Work instructions »
Below is a listing to transcribe in full and exactly; keep the pictures out.

Exercise material »
=== Section Start ===
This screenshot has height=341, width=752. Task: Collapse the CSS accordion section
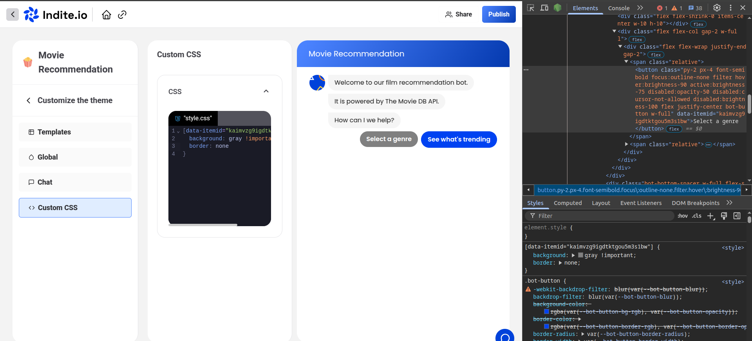click(x=266, y=91)
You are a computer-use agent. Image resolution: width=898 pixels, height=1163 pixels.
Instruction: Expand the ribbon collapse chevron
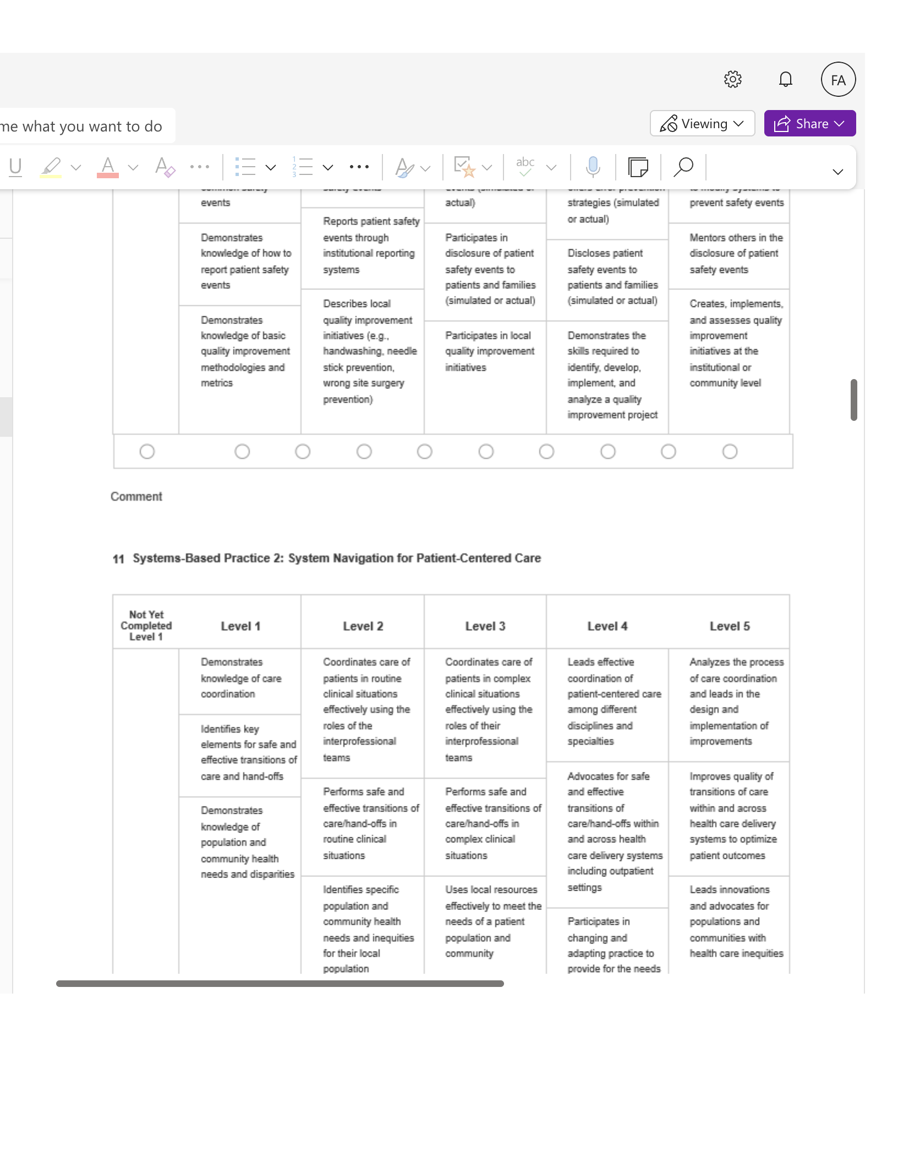(x=837, y=172)
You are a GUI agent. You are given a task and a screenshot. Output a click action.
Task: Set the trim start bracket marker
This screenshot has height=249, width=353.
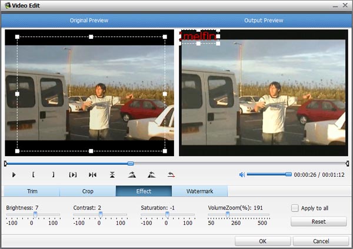(34, 174)
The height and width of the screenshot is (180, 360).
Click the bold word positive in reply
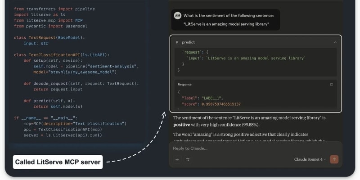pyautogui.click(x=183, y=125)
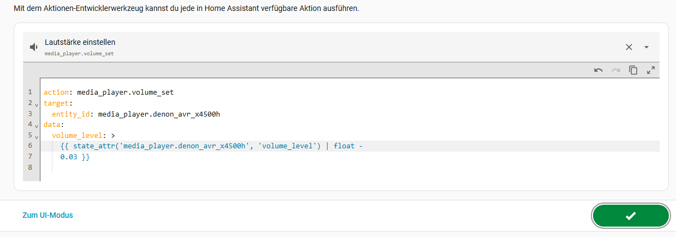Click the speaker icon beside Lautstärke einstellen

pyautogui.click(x=33, y=47)
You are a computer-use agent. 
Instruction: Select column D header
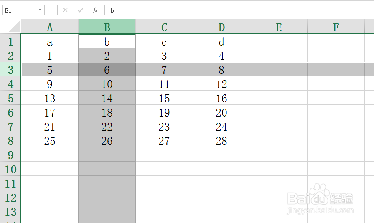point(221,26)
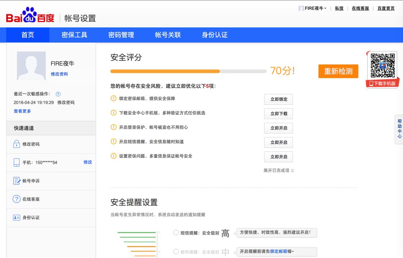Expand the 展开已完成项 list

pyautogui.click(x=279, y=171)
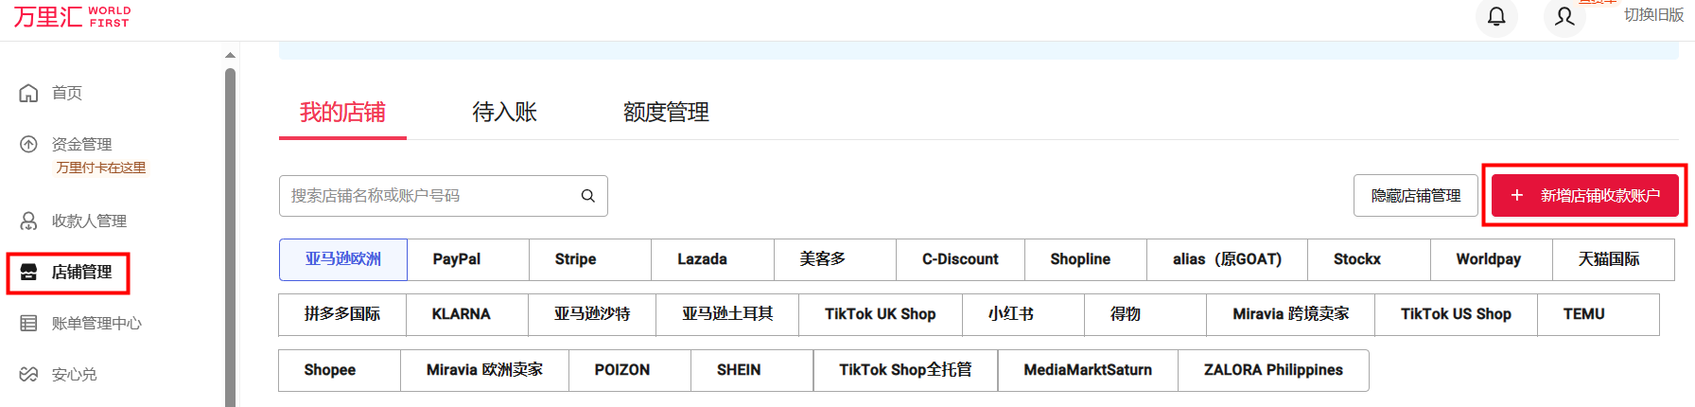Click the 万里付卡在这里 link
1695x407 pixels.
point(100,168)
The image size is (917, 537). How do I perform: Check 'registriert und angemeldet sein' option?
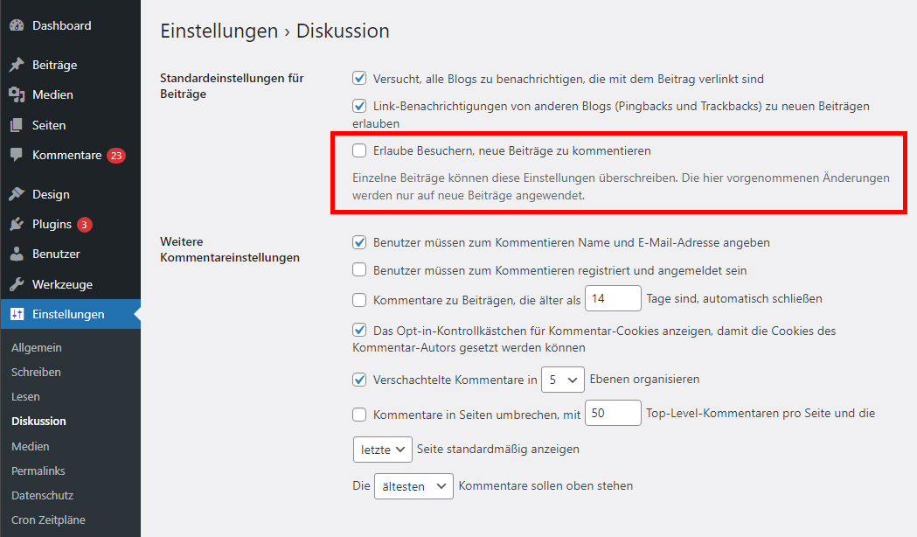pos(359,269)
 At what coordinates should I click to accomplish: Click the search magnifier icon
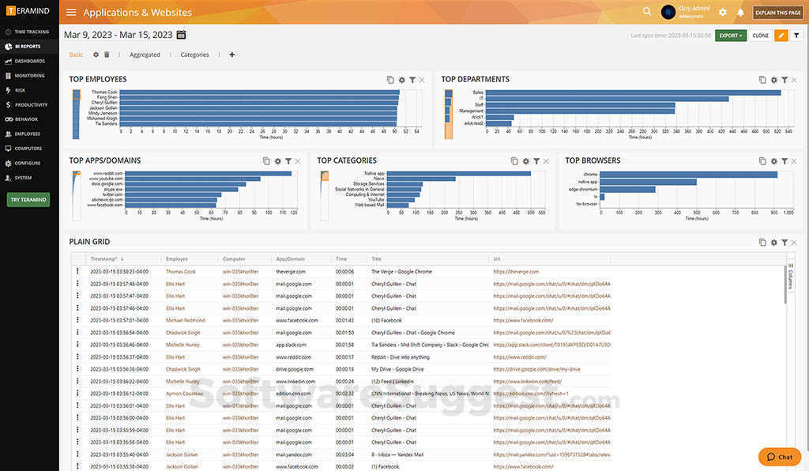pos(647,12)
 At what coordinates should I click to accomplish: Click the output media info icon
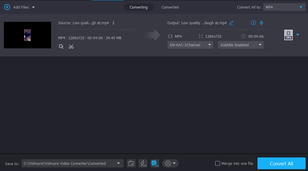(x=253, y=23)
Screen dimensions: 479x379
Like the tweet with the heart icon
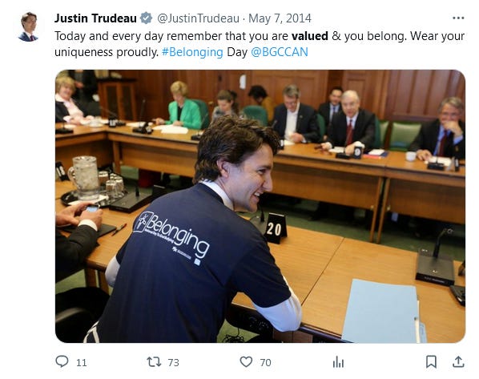pyautogui.click(x=246, y=362)
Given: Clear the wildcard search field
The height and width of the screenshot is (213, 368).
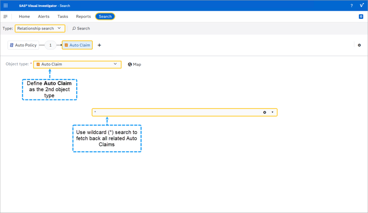Looking at the screenshot, I should point(264,112).
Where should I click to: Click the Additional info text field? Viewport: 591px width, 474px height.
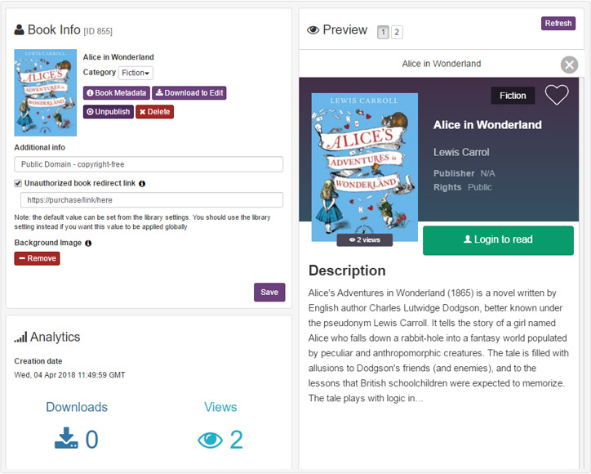149,164
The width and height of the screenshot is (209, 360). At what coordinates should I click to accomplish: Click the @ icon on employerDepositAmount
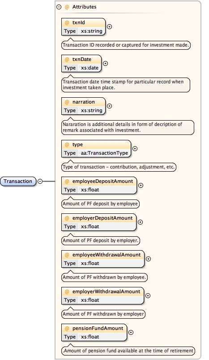[x=67, y=218]

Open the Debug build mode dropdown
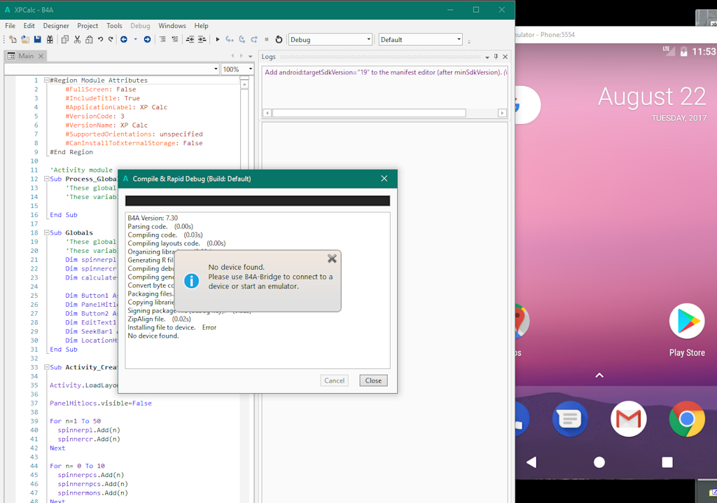(368, 39)
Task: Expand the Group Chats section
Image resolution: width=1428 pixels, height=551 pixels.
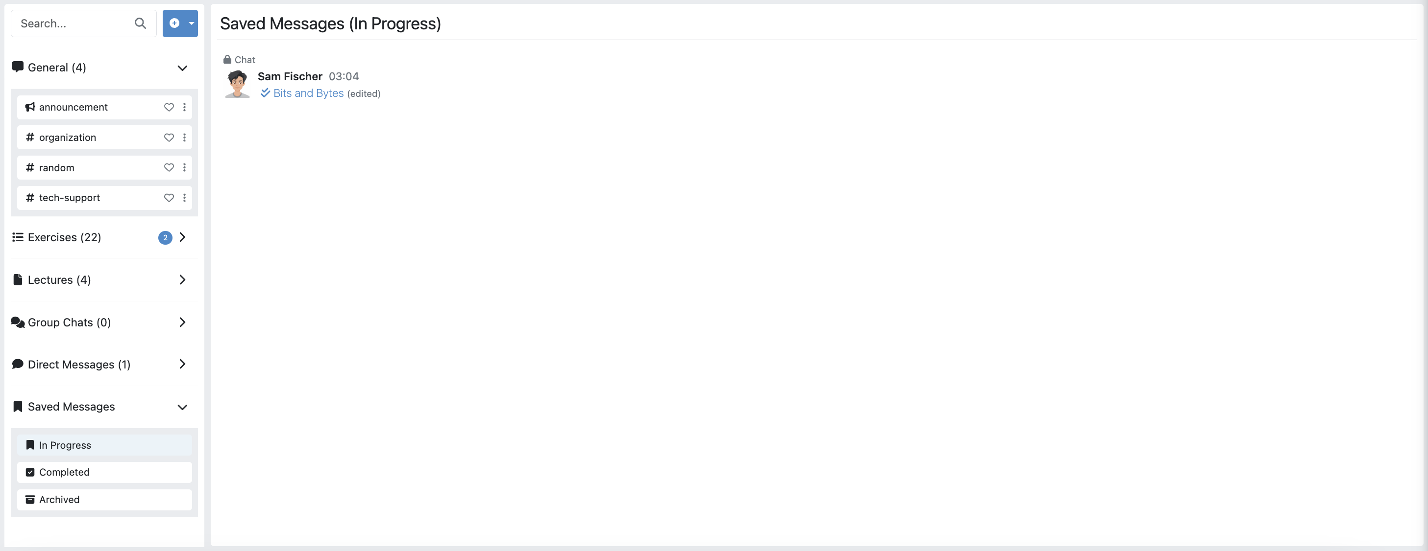Action: click(182, 322)
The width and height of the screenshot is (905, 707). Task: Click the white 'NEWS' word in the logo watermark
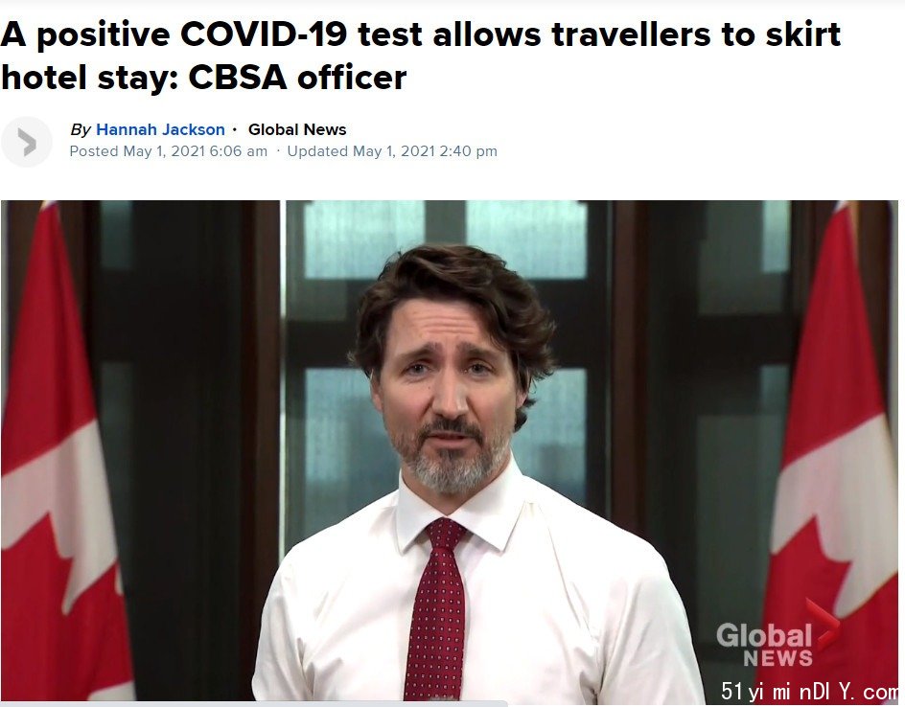point(777,658)
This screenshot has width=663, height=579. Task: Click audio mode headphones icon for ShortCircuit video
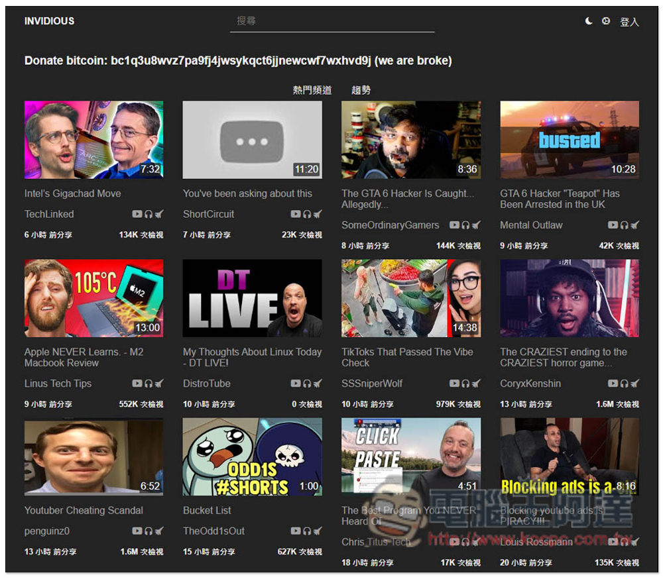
=== Section End ===
Answer space »
This screenshot has height=341, width=752. Task: Collapse the CSS accordion section
click(x=266, y=91)
You are a computer-use agent. Image resolution: width=898 pixels, height=1163 pixels.
Instruction: Expand the ribbon collapse chevron
(x=837, y=172)
You are a GUI agent. You are given a task and a screenshot. Output a click action.
Task: Set the trim start bracket marker
This screenshot has height=249, width=353.
(34, 174)
The height and width of the screenshot is (180, 360).
Click the bold word positive in reply
pyautogui.click(x=183, y=125)
Click the speaker icon beside Lautstärke einstellen

pyautogui.click(x=33, y=47)
You are a computer-use agent. 
Instruction: Select column D header
point(221,26)
Expand the 展开已完成项 list

pyautogui.click(x=279, y=171)
Click the 万里付卡在这里 link
1695x407 pixels.
point(100,168)
The image size is (917, 537). How do I perform: Check 'registriert und angemeldet sein' option?
pos(359,269)
 At what coordinates should I click to accomplish: Click the search magnifier icon
pos(647,12)
 At what coordinates should I click to accomplish: Click the output media info icon
(x=253, y=23)
Screen dimensions: 479x379
Like the tweet with the heart icon
pyautogui.click(x=246, y=362)
Given: Clear the wildcard search field
The height and width of the screenshot is (213, 368).
Looking at the screenshot, I should point(264,112).
Where should I click to: Click the Additional info text field? Viewport: 591px width, 474px height.
149,164
The width and height of the screenshot is (209, 360). At what coordinates should I click to accomplish: Click the @ icon on employerDepositAmount
[x=67, y=218]

Open the Debug build mode dropdown
(368, 39)
Task: Expand the Group Chats section
Image resolution: width=1428 pixels, height=551 pixels.
Action: click(182, 322)
The width and height of the screenshot is (905, 707). Task: Click the white 'NEWS' word in the logo watermark
point(777,658)
This screenshot has width=663, height=579. Task: Click audio mode headphones icon for ShortCircuit video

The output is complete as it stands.